Par Gedion Betsega
Addis-Abeba, Ethiopie-Les membres des familles de deux hommes politiques éthiopiens emprisonnés, Christian Tadelle, membre de la Chambre des représentants du peuple, et Yohannes Boyalew, membre du conseil régional d’Amhara, ont signalé qu’ils souffraient tous deux de graves complications de santé. S’adressant à la BBC, ils ont révélé que les deux hommes souffraient de saignements persistants après avoir subi des interventions chirurgicales.
Les familles, qui ont requis l’anonymat, ont révélé que les hommes politiques avaient été renvoyés au centre de détention, l’établissement correctionnel de Kaliti, peu de temps après leur intervention chirurgicale, malgré les conseils médicaux recommandant des soins hospitaliers prolongés. Selon leurs déclarations, les deux hommes ont été ramenés au centre de détention dans des conditions difficiles et n’ont pas reçu de soins post-chirurgicaux adéquats.
Un membre de la famille de Christian a déclaré : « Il continue de saigner et est dans un état critique. Les médecins avaient prévenu que de telles complications pourraient survenir et conseillé une hospitalisation immédiate si elles survenaient, mais cela n’a pas été fait. »
De même, un proche de Yohannes a exprimé sa frustration, racontant que leurs tentatives de fournir les fournitures médicales et la nourriture nécessaires avaient été refusées. « Lorsque nous sommes arrivés hier avec des médicaments et de la nourriture, on nous a dit que nous ne pouvions pas les livrer car ils étaient déplacés. Cependant, ils ne nous ont pas informés de l’endroit où ils étaient emmenés », a déclaré un membre de la famille.
La Commission des services correctionnels fédéraux avait annoncé la semaine dernière qu’elle transférerait les détenus de l’établissement correctionnel de Kaliti vers un nouvel établissement communément appelé « Aba Samuel ». Les familles ont fait part de leurs inquiétudes quant au bien-être des hommes politiques détenus pendant ce processus de transfert et aux conditions générales de détention.

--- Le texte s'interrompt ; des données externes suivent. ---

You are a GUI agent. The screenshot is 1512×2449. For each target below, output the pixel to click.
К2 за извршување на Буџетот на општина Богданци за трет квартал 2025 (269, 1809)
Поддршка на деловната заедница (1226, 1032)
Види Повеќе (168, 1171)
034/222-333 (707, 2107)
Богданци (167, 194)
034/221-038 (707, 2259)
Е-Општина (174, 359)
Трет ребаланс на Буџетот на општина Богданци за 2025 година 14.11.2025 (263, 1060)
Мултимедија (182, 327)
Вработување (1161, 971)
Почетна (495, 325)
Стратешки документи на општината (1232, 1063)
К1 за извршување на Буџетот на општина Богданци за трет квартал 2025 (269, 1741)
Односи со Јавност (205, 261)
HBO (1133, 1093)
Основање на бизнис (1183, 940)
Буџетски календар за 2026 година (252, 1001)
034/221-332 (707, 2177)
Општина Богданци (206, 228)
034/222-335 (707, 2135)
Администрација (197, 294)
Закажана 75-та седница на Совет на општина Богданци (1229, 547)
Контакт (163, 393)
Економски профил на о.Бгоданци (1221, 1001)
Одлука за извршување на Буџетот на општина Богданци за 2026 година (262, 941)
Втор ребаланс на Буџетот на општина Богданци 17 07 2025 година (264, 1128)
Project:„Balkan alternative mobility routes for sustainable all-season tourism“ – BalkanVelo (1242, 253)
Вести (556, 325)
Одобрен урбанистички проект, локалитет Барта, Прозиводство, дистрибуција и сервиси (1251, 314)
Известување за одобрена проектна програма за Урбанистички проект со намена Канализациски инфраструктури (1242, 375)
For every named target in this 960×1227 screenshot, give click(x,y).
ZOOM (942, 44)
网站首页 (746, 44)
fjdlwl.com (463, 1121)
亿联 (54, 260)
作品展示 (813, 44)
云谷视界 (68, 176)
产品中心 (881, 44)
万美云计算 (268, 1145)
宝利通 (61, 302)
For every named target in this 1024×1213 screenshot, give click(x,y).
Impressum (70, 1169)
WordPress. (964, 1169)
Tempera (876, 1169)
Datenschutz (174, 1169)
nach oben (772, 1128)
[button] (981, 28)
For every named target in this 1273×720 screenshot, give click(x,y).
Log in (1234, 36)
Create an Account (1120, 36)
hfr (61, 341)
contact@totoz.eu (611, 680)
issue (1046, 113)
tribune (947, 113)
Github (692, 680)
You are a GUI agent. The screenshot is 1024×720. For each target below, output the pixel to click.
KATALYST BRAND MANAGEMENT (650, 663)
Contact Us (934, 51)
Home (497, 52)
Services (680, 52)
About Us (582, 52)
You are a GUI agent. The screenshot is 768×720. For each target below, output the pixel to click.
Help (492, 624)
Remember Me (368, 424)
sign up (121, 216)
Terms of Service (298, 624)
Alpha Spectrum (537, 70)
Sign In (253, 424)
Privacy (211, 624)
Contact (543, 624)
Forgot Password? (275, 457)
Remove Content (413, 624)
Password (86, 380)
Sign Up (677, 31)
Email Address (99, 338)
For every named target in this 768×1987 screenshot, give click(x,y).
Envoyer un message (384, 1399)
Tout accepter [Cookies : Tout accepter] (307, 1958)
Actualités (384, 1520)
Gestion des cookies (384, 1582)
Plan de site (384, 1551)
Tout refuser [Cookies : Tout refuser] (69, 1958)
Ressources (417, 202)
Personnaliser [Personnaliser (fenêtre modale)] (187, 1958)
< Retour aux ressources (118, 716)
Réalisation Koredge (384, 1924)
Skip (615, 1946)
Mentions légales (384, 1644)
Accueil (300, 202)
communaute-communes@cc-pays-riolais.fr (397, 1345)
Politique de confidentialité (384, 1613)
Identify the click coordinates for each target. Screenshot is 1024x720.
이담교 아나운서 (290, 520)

Leur avocat, Solomon Gezahagne, a également confirmé que les opérations chirurgicales avaient eu lieu il y a environ deux semaines, mais a réitéré que des soins postopératoires adéquats n’avaient pas été prodigués. Les membres de la famille ont ajouté que les médicaments nécessaires pour gérer leur état étaient épuisés et que les deux détenus avaient cruellement besoin de soins médicaux urgents.
Cette situation a suscité de sérieuses inquiétudes quant au traitement des prisonniers politiques et à leur accès aux soins de santé nécessaires. Les membres des familles ont appelé à une action immédiate pour garantir que les hommes politiques reçoivent les soins médicaux dont ils ont besoin.
Les individus en question ont été arrêtés dans le cadre de l’état d’urgence de six mois déclaré dans la région d’Amhara, mis en œuvre le 4 août 2023. Cette déclaration faisait suite à une escalade des affrontements entre le gouvernement fédéral et la milice Fano, un groupe armé local. Les autorités ont accusé les personnes arrêtées de « mener diverses activités illégales » dans les zones urbaines et de « fournir un soutien logistique et financier » à la milice.
Alors que l’état d’urgence initial approchait de son expiration, la Commission éthiopienne des droits de l’homme (EHRC) a demandé la « libération continue des individus » qui avaient été emprisonnés en vertu de ce décret. Le Parlement a ensuite prolongé l’état d’urgence de quatre mois supplémentaires le 2 février 2024, reflétant les tensions persistantes et les problèmes de sécurité dans la région.